The Tioughnioga River, Interstate 81, and U.S. Route 11 all pass across the northeastern corner of Lapeer. New York State Route 221 is an east-west highway in the town.

The eastern half of the town drains east and south to the Tioughnioga River, while the western half drains west and south to the East Branch of Owego Creek. Both waterways are part of the Susquehanna River watershed.

==Demographics==

As of the census of 2000, there were 686 people, 245 households, and 188 families residing in the town. The population density was 27.4 PD/sqmi. There were 269 housing units at an average density of 10.7 /sqmi. The racial makeup of the town was 98.25% White, 0.29% Native American, 0.44% Asian, and 1.02% from two or more races.
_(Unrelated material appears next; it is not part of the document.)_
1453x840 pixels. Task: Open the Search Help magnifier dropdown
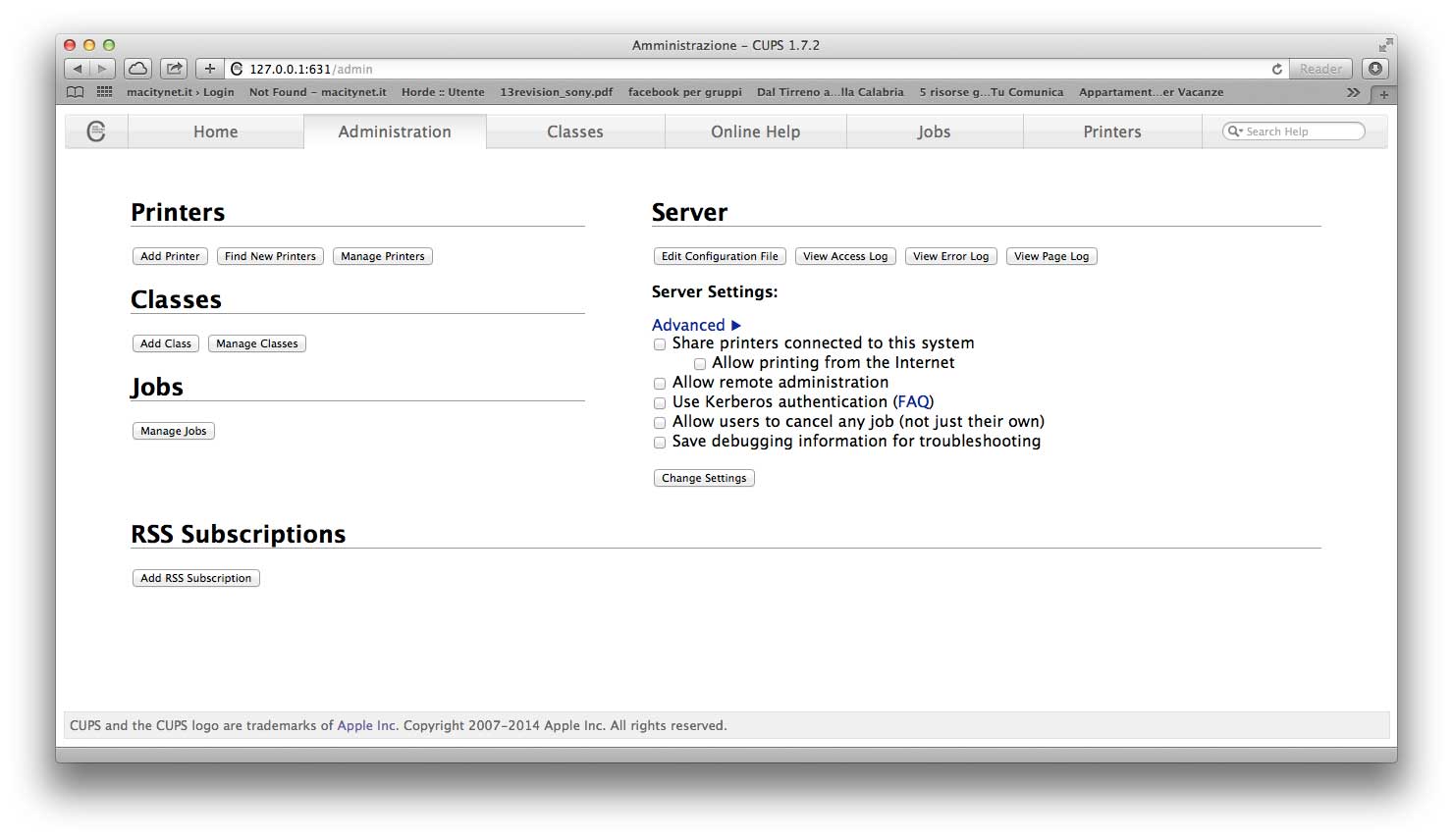[1235, 131]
Hispanic or Latino of any race were 0.15% of the population.

There were 245 households, out of which 39.2% had children under the age of 18 living with them, 66.1% were married couples living together, 5.7% had a female householder with no husband present, and 22.9% were non-families. 17.6% of all households were made up of individuals, and 3.7% had someone living alone who was 65 years of age or older. The average household size was 2.80 and the average family size was 3.20.
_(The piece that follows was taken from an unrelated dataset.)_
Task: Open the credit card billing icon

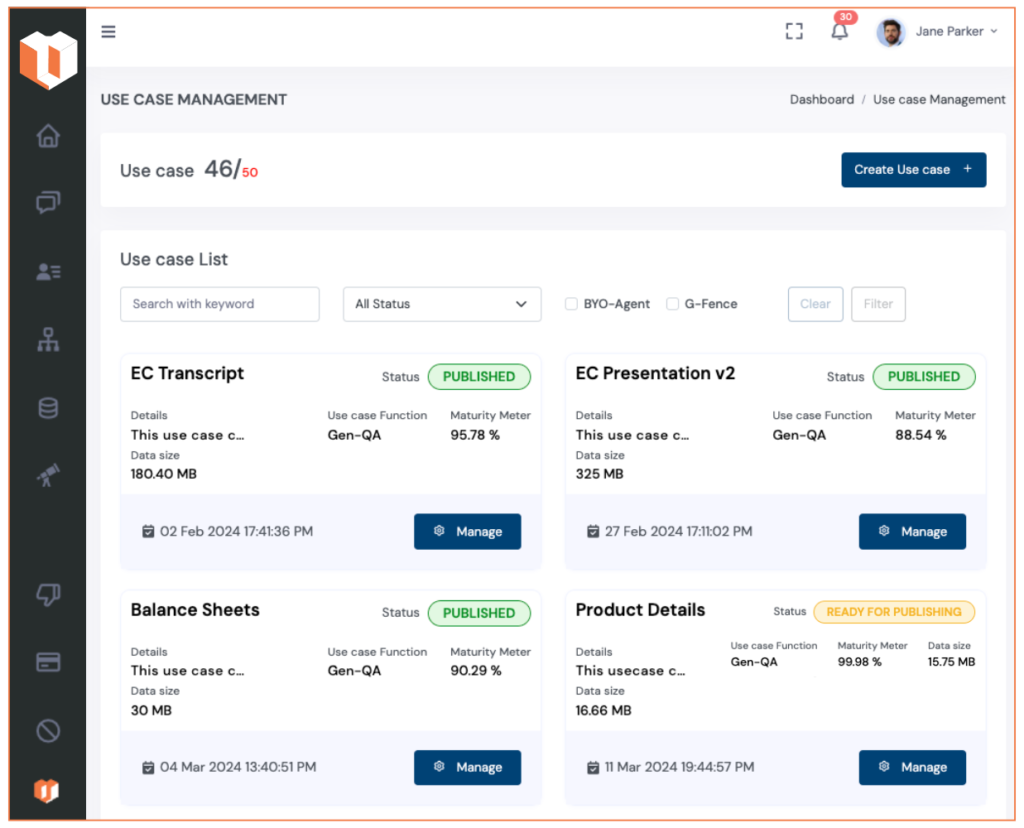Action: (47, 662)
In the town, the population was spread out, with 29.6% under the age of 18, 9.5% from 18 to 24, 29.0% from 25 to 44, 24.3% from 45 to 64, and 7.6% who were 65 years of age or older. The median age was 34 years. For every 100 females, there were 103.0 males. For every 100 females age 18 and over, there were 98.0 males.
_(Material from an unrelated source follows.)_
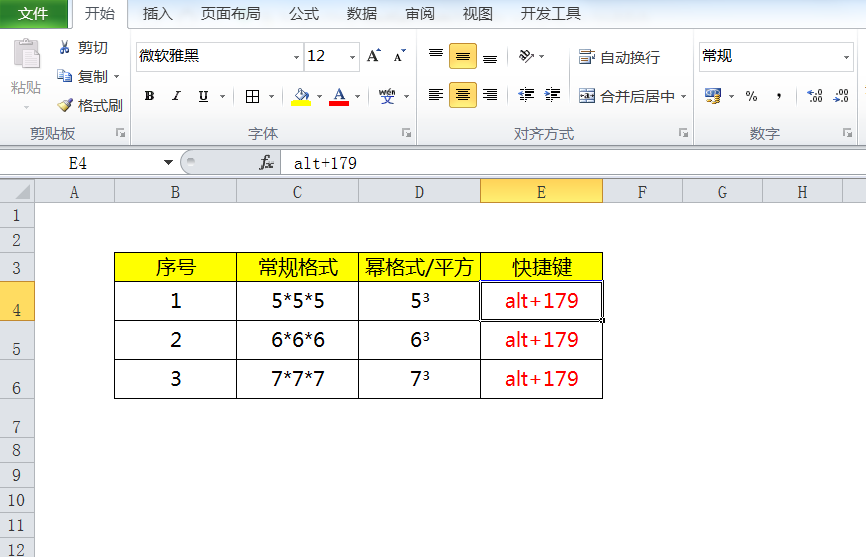Open the 公式 (Formulas) ribbon tab

click(304, 14)
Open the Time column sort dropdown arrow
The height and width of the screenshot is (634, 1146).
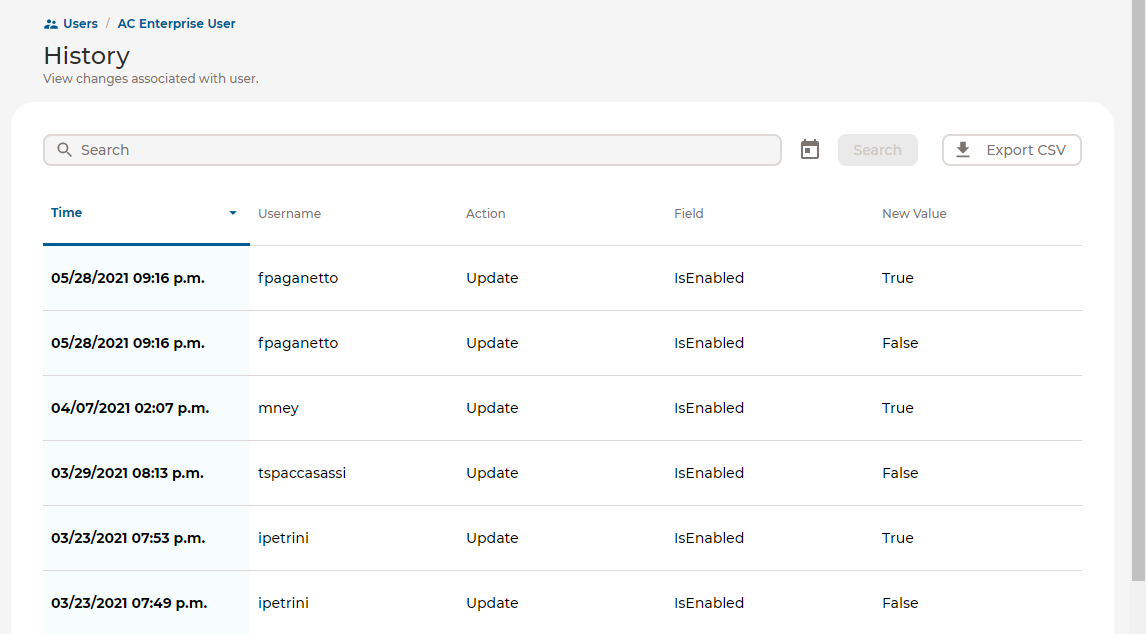232,213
The median income for a household in the town was $35,250, and the median income for a family was $36,250. Males had a median income of $27,500 versus $21,397 for females. The per capita income for the town was $15,484. About 11.1% of families and 10.7% of the population were below the poverty line, including 16.0% of those under age 18 and 6.3% of those age 65 or over.

Historical population
| Census | Pop. | Note | %± |
| 1850 | 750 |  | — |
| 1860 | 803 |  | 7.1% |
| 1870 | 735 |  | −8.5% |
| 1880 | 757 |  | 3.0% |
| 1890 | 585 |  | −22.7% |
| 1900 | 538 |  | −8.0% |
| 1910 | 475 |  | −11.7% |
| 1920 | 423 |  | −10.9% |
| 1930 | 393 |  | −7.1% |
| 1940 | 450 |  | 14.5% |
| 1950 | 432 |  | −4.0% |
| 1960 | 459 |  | 6.3% |
| 1970 | 507 |  | 10.5% |
| 1980 | 592 |  | 16.8% |
| 1990 | 613 |  | 3.5% |
| 2000 | 686 |  | 11.9% |
| 2010 | 767 |  | 11.8% |
| 2020 | 795 |  | 3.7% |
U.S. Decennial Census

== Communities and locations in Lapeer ==
- Beaver Pond - A small lake at the southern town line.
- Hunts Corners - A hamlet on NY-221, situated south of Lapeer village.
- Lapeer - The hamlet of Lapeer is near the town center.
- Lapeer Church - A location north of Lapeer village.
- Quail Hollow - A small valley in the western part of Lapeer.